Мгновенно она сопоставила его в уме с недавними викариями, и сравнение выходило не в пользу англиканской церкви. Она не знала, что этот человек — опасней тысчи викариев.

— Тут живет мистер Генри Лик? — осведомился он, улыбаясь и приподняв цилиндр.

— Да, — с ответной улыбкой сказала Элис.

— И дома он?

— Да, — сказала Элис, — но только он сейчас работой занимается. Знаете, погода такая… и он не может надолго выходить… для работы то есть… и вот он…

— Не могу ли я увидеть мистера Лика в его студии? — спросил лощеный господин с таким видом, будто произнес: «Не удостоите ли вы меня сей наивысшей чести?»

В жизни Элис еще не слыхивала, чтобы чердак называли студией. Она помолчала.

— Я насчет картин, — объяснил посетитель.

— Ой! — оживилась Элис. — Может, зайдете?

— Я приехал с единственной целью повидать мистера Лика, — с нажимом пояснил незнакомец.

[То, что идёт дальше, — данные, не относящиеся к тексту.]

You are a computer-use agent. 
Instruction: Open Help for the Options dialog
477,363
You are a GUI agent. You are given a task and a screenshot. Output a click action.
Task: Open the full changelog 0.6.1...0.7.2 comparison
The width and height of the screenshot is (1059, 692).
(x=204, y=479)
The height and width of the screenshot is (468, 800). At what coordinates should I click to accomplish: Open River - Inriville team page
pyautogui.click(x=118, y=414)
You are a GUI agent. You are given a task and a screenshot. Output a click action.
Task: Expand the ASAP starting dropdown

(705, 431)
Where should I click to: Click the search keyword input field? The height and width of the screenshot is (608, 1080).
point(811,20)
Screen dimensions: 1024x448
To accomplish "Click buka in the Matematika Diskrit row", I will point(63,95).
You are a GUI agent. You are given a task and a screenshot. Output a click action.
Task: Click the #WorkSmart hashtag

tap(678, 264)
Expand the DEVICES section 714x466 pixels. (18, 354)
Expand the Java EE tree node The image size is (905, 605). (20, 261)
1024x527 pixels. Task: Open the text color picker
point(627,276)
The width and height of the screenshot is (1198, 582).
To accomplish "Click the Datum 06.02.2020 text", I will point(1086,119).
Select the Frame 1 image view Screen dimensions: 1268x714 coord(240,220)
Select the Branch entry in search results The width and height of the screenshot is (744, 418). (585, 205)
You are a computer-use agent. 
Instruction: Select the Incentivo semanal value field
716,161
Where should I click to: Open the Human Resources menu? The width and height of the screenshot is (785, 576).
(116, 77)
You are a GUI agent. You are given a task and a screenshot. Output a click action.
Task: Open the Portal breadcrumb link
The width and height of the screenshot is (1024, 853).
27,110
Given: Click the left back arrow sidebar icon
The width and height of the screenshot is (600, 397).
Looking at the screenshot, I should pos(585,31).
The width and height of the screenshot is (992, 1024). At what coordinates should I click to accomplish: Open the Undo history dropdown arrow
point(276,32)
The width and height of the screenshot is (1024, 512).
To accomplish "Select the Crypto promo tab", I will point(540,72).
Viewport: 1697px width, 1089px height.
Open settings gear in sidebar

Конечно, за два года мнение Элис о способностях мужа по части рисованья отчасти изменилось. Раз человек умеет заработать две-три сотни в год, наляпывая как попало краски на холсты — и малюя картины, которые, в глубине души считала Элис, ну ни на что на свете не похожи, смех да и только, — значит, приходится серьезно относиться к его этим занятиям на чердаке. Правда, цена, по мненью Элис, была настолько высоченная, ну прямо сказка, учитывая качество работы. Но сейчас, видя на пороге такого симпатичного еврейчика, а за ним такой шикарный автомобиль, вдруг она поняла, что тут возможны чудеса и сказки похлеще даже. Ей виделось уже, как цена подскакивает с десяти до пятнадцати, а то и до двадцати фунтов за картину — только надо, конечно, держать ухо востро, чтоб муж все не испортил, не выкинул чего с этой дурацкой своей застенчивостью.

— Сюда, пожалуйста, — указала она проворно.

И вся эта элегантность за ней проследовала до двери чердака, и Элис распахнула дверь, кратко объявив:

— Генри, тут к тебе один господин, картинами интересуется.

 

Connoisseur

[13]

Прайам оправился скорей, чем можно было ожидать. Первая мысль его была о том, какие ненадежные, прямо невозможные созданья эти женщины, и даже лучшие из них способны на непостижимые вещи, вещи просто невообразимые, покуда они их не выкинут! Ни словом его не предуведомив, притащить невесть кого прямо к нему на чердак! Однако же, встав и разглядев нос вошедшего (чьи ноздри тонко трепетали, вбирая пары керосиновой лампы), он мигом успокоился. Он понял, что не напорется на хамство, тупость, ни на нехватку воображения, ни на отсутствие отзывчивости. Гость между тем сразу, деловито и уверенно взял быка за рога.

— С добрым утречком, мэтр, — с ходу начал он. — Прошу прощенья, что вот нагрянул. Но я хотел узнать, не имеете ли вы в предмете продать какую-нибудь картину. Фамилия моя Оксфорд, я выступаю от лица коллекционера.

Искренность, почтительность, очень мило сочетались с меркантильной прямотой, а также с широкой, обворожительной улыбкой. Никакого удивленья обстановкой чердака выказано не было.

 

Мэтр!

Не стоит, по-видимому, прикидываться, будто и самому что ни на есть великому художнику не лестно, когда его называют — мэтр. «Мастер» — ну, кажется, то же самое слово, но какая разница! Давно уж к Прайаму Фарлу не обращались — мэтр. Впрочем, из-за своей нелюдимости он и вообще очень редко слышал это обращение. Оконченная только что картина стояла на мольберте у окна; она изображала одну из самых дивных лондонских сцен: Главная улица Патни — ночью; две лошади, влекущие омнибус, мощно, с силой рвутся из темного проулка, и, не совсем вырвавшись из тени, но уже обтянутые холодным блеском Главной улицы, странно подобны конной статуе. Такой нахлест тонов, так сложны перепады освещения. По спокойному взгляду гостя, по той позе, которую тот невольно принял, чтоб смотреть на картину, Прайам мгновенно догадался, что смотреть на картины для этого человека — дело привычное. Тот не отпрянул, не ринулся поближе к полотну, не зашелся в истерике, не вел себя, как при встрече с призраком убиенной жертвы. Просто он смотрел на картину, якобы спокойно, и держал язык за зубами. А картина была вовсе не из легких, не из простых. Сплошною новизной, дерзостью опыта, своей блистательною крайностью она в человеке несведущем не задевала ни единой струнки, кроме чувства юмора.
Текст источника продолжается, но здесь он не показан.